We must therefore return to the base figure originally reached by Siebken of 14,763 cubic yards of dirt. We feel that it is also necessary to apply to that amount the 1.3 compaction factor testified to by Siebken, since, as pointed out by the District Court, the testimony representing the need to apply that factor is uncontroverted. Therefore, applying the compaction factor of 1.3 to the base figure of 14,763 cubic yards, we find that 19,191.9 cubic yards of dirt were actually delivered by the county to the plaintiffs, leaving a deficiency of 40,808.1 cubic yards of dirt due under the agreement. The damages due to the plaintiffs must be calculated on the basis of this *147 amount. We accept the price per cubic yard of 95.2 cents, as alleged in plaintiffs' petition, to be the fairest representative of the reasonable market price of fill dirt. Using that price, we conclude that the actual amount of damages due plaintiffs is the sum of $38,849.31. Such being the case, a remittitur of $3,950.69 from the verdict of $42,800 is required.
Plaintiffs also assert that the District Court erred in failing to award interest on their claim, from December 14, 1970, the date of the first Siebken letter. We have held that if the right to damages for breach of contract is a matter of reasonable litigation, and the amount to be recovered, if any, is unliquidated and must be fixed, not by mere computation but by suit, interest may not be allowed for time precedent to the settlement of the right to a recovery and the ascertainment of the amount. Smith v. Platte Valley P. P. & Irr. Dist., 151 Neb. 49, 36 N.W.2d 478 (1949). While it is true in this case that the right to damages was not a matter of reasonable litigation, the county having stipulated that the full amount of dirt promised under the agreement had not been delivered, nevertheless the amount of such damages was not capable of being definitely ascertained by mere computation as of December 14, 1970. On that date the parties were under the impression that only 14,763 cubic yards of dirt had been delivered. It was not until Siebken's letter of October 19, 1971, that the parties were informed a compaction factor of 1.3 would have to be applied to the figure of 14,763 cubic yards in order to determine the exact amount of the dirt deposited upon the land. Thus as of December 14, 1970, it would not have been possible to make a definite determination of the amount of damages due to the plaintiffs, even by reference to market values.
We note the claim of the county in its brief to the effect that a special statute of limitations was applicable to the claim of the plaintiffs in this action and that their failure to file their claim within 90 days from and after a time when any materials or labor which formed the basis of the claim shall have been furnished or performed bars them under section 23-135, R.R.S.1943. We need not and do not decide this collateral matter for the reason that it is not properly before this court. This is a matter which should have been raised by cross-appeal. Rule 1, subd. d, Revised Rules of the Supreme Court, 1974, provides: "The filing of an appeal shall vest in an appellee the right to a cross-appeal.
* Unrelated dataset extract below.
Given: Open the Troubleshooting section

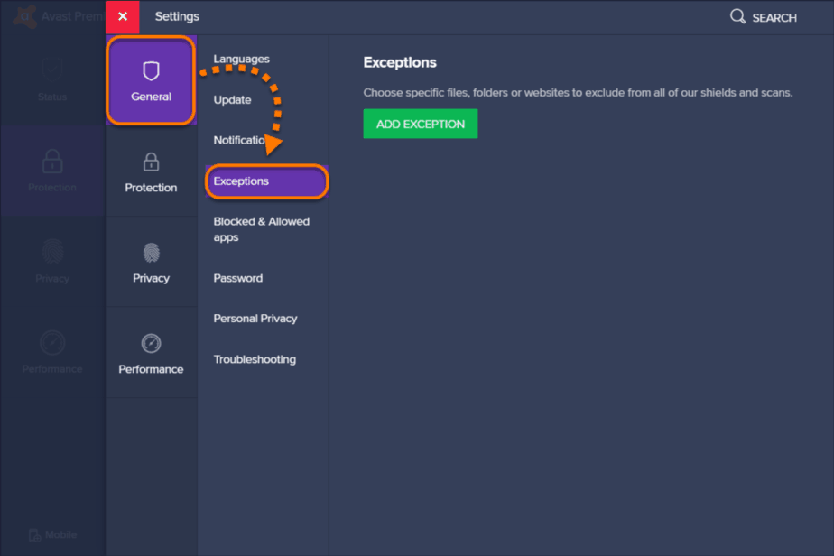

The cross-appeal need only be asserted in appellee's brief in the manner provided by Rule 8b 3." Also Rule 8, subd. b, par. 3 provides: "Where the brief of appellee presents a cross-appeal, it shall be noted on the cover of the brief and it shall be set forth in a separate division of the brief. This division shall be headed `Brief on Cross-Appeal' and shall be prepared in the same manner and under the same rules as the brief of appellant." This was not done. We must note in passing that we have strong doubts as to whether the requirements of section 23-135, R.R.S.1943, apply to the facts of this case, but express no opinion with regard to it.
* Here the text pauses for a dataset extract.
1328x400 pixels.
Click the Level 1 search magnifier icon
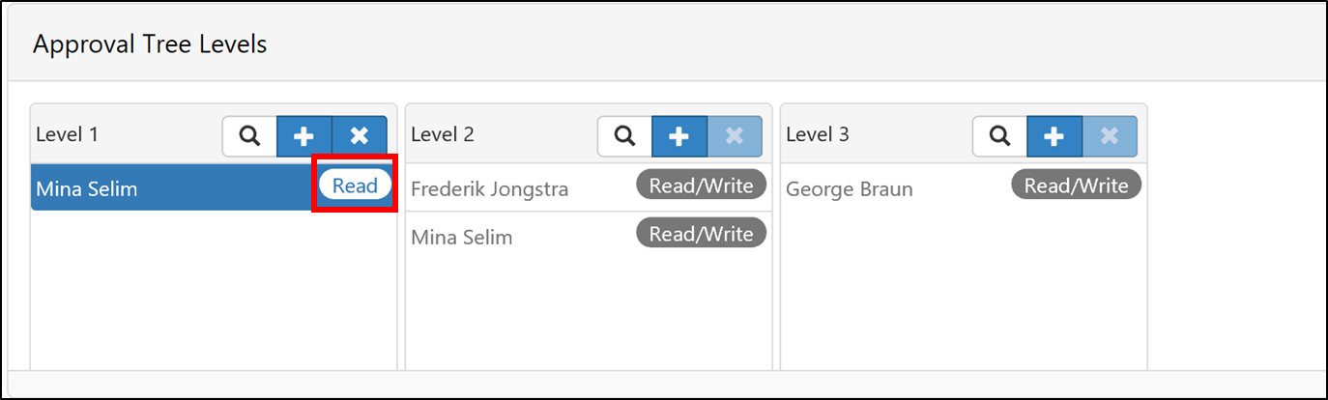pos(249,136)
We believe that the remittitur ordered by the District Court was excessive in amount, and accordingly the order of remittitur is modified to require instead a remittitur of $3,950.69, and plaintiffs are to be given 10 days from and after receipt by the District Court of the mandate in this case to elect whether to file such remittitur or undergo a new trial, as provided in the order of the District Court.
Affirmed as modified.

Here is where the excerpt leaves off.